We have previously shown that cannabinoids inhibit the growth (Galve-Roperh et al, 2000; Sánchez et al, 2001) and angiogenesis (Blázquez et al, 2003, 2004) of gliomas in animal models. Remarkably, this antiproliferative effect seems to be selective for brain-tumour cells as the survival of normal brain cells (astrocytes (Gómez del Pulgar et al, 2002), oligodendrocytes (Molina-Holgado et al, 2002) and neurons (Mechoulam et al, 2002)) is unaffected or even favoured by cannabinoid challenge. On the basis of these preclinical findings, we have conducted a pilot clinical study aimed at assessing cannabinoid antitumoral action in patients with recurrent glioblastoma multiforme.

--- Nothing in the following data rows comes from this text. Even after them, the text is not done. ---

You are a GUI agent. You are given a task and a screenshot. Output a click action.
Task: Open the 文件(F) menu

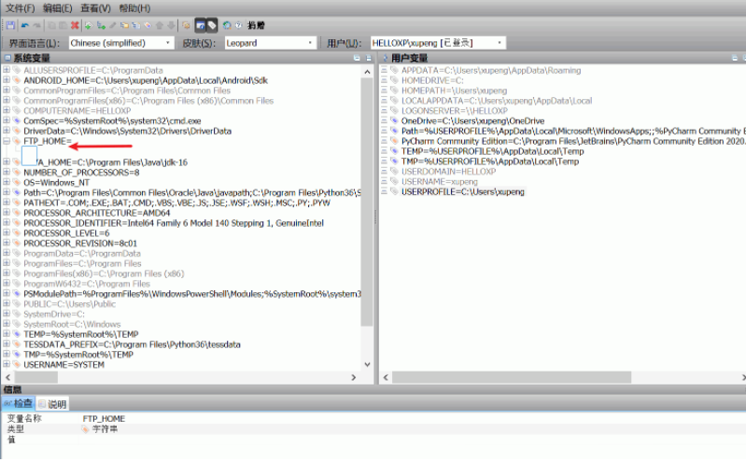(x=20, y=8)
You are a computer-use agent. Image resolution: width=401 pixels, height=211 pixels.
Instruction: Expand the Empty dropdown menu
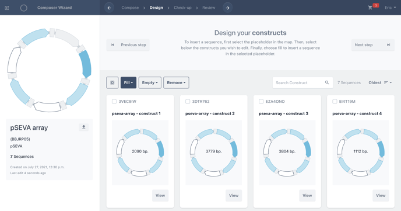[x=150, y=82]
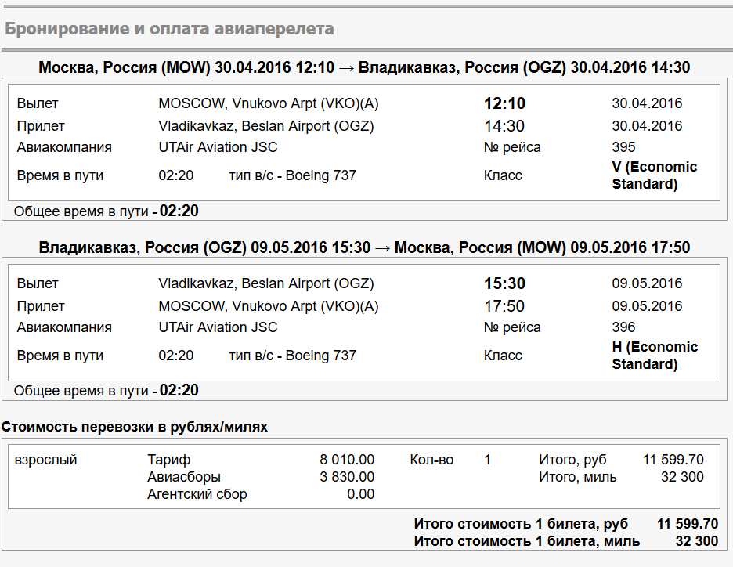
Task: Click the H (Economic Standard) class text
Action: point(655,356)
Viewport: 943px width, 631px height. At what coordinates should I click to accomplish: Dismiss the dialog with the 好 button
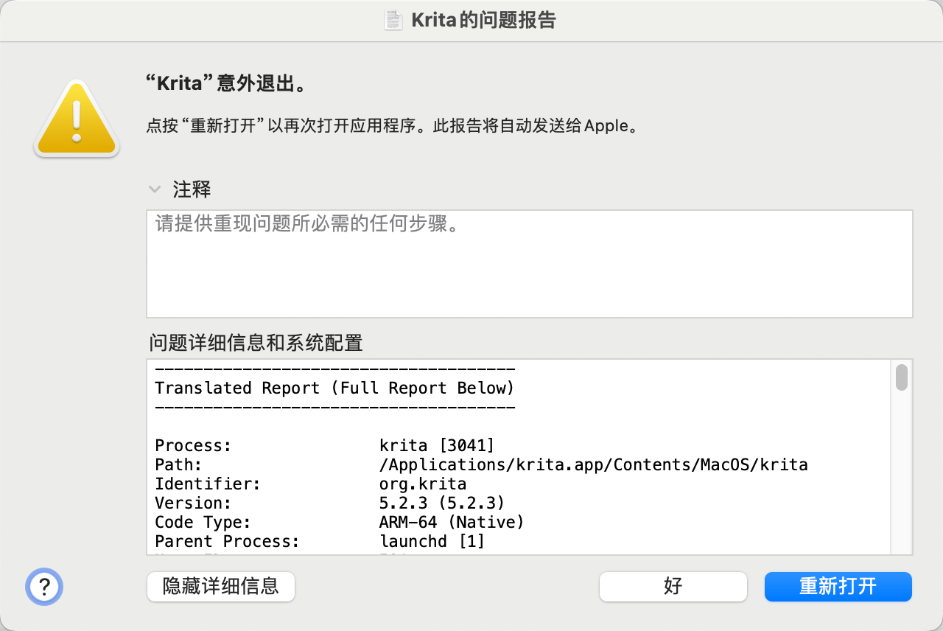(x=673, y=587)
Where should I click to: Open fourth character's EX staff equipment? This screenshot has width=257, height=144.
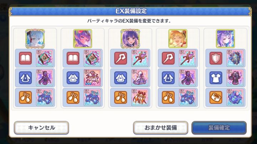pyautogui.click(x=187, y=58)

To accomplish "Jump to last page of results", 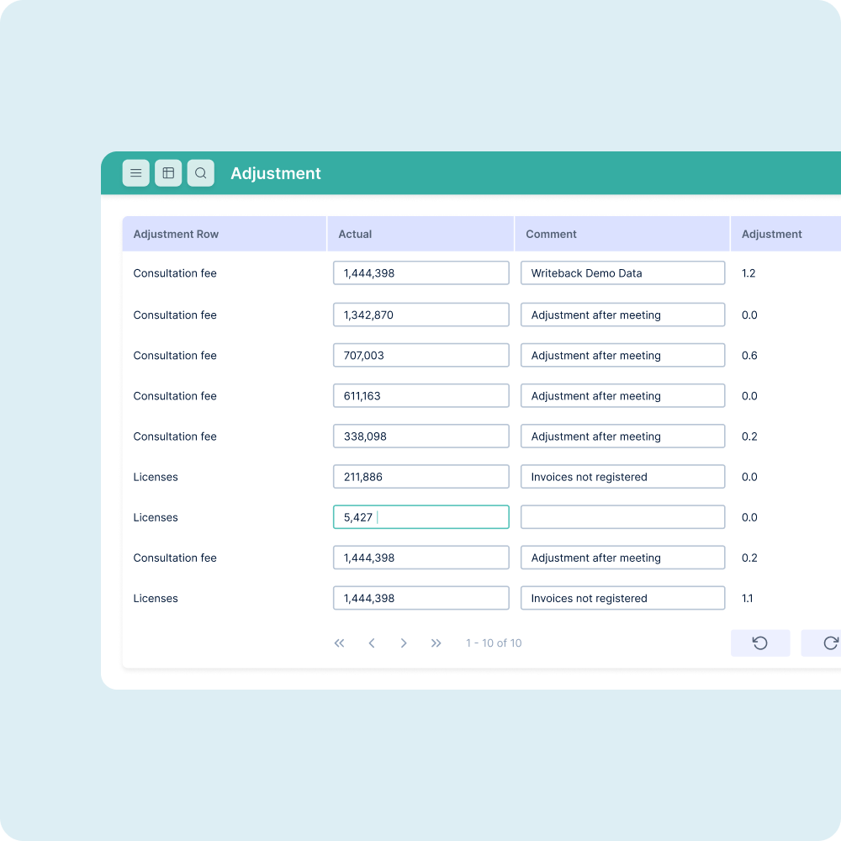I will point(436,643).
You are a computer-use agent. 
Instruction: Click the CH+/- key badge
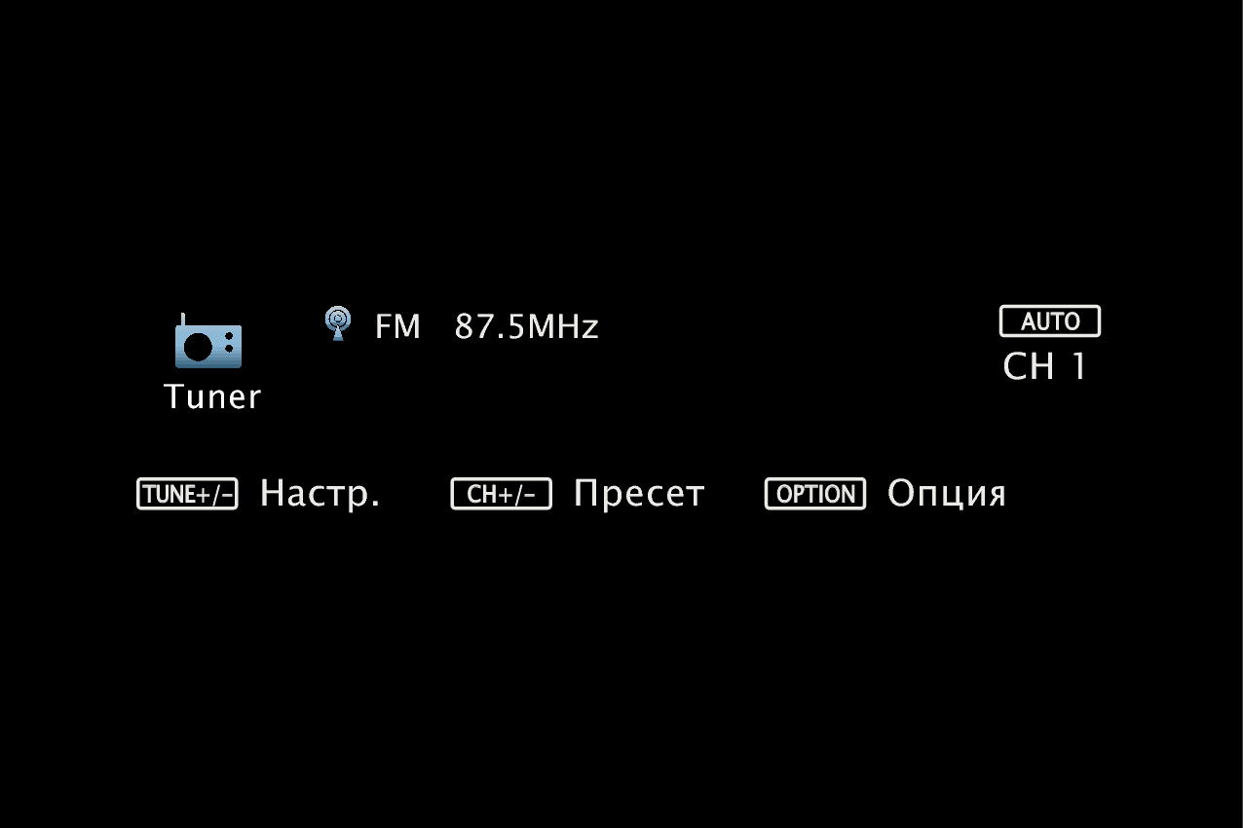tap(502, 494)
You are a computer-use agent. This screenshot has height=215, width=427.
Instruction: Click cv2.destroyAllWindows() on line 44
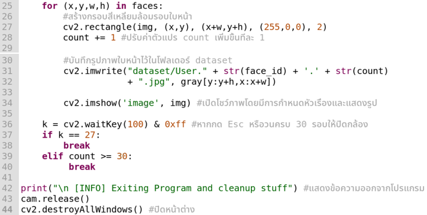coord(82,209)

Cannabis and the cannabinoids THC and CBD exert powerful anti-cancer actions in several ways. One anti-tumor effect is the stifling of the formation of new blood vessels to support the tumors, angiogenesis. As they mention, the selectivity of cannabis is remarkable in that healthy nerve cells and other supportive brain cells are not damaged, just the cancerous cells.

Unfortunately, the stifling of research in the USA and around the planet caused by tragically flawed drug schedules and restrictions, the treatment of brain cancer with medical cannabis is still in its infancy, with key open questions about just how to administer this new medicine. Probably smoking a joint will not turn out to be the optimal medical administration (although it just might, and without doubt would provide beneficial palliative relief from cancer pain and discomfort).

Research in 2014 indicated that a combination of THC and CBD greatly enhanced the anti-tumor effects of radiation. The Medical Daily followed up on this cancer treatment with cannabinoids, interviewing one of the principals:

We think that the cannabinoids are hitting a number of cell signaling pathways, which primes them to the effects of irradiation. Pre-treatment with the cannabinoids seems to interfere with the ability of the tumour cell to repair the DNA-damaging effects of irradiation.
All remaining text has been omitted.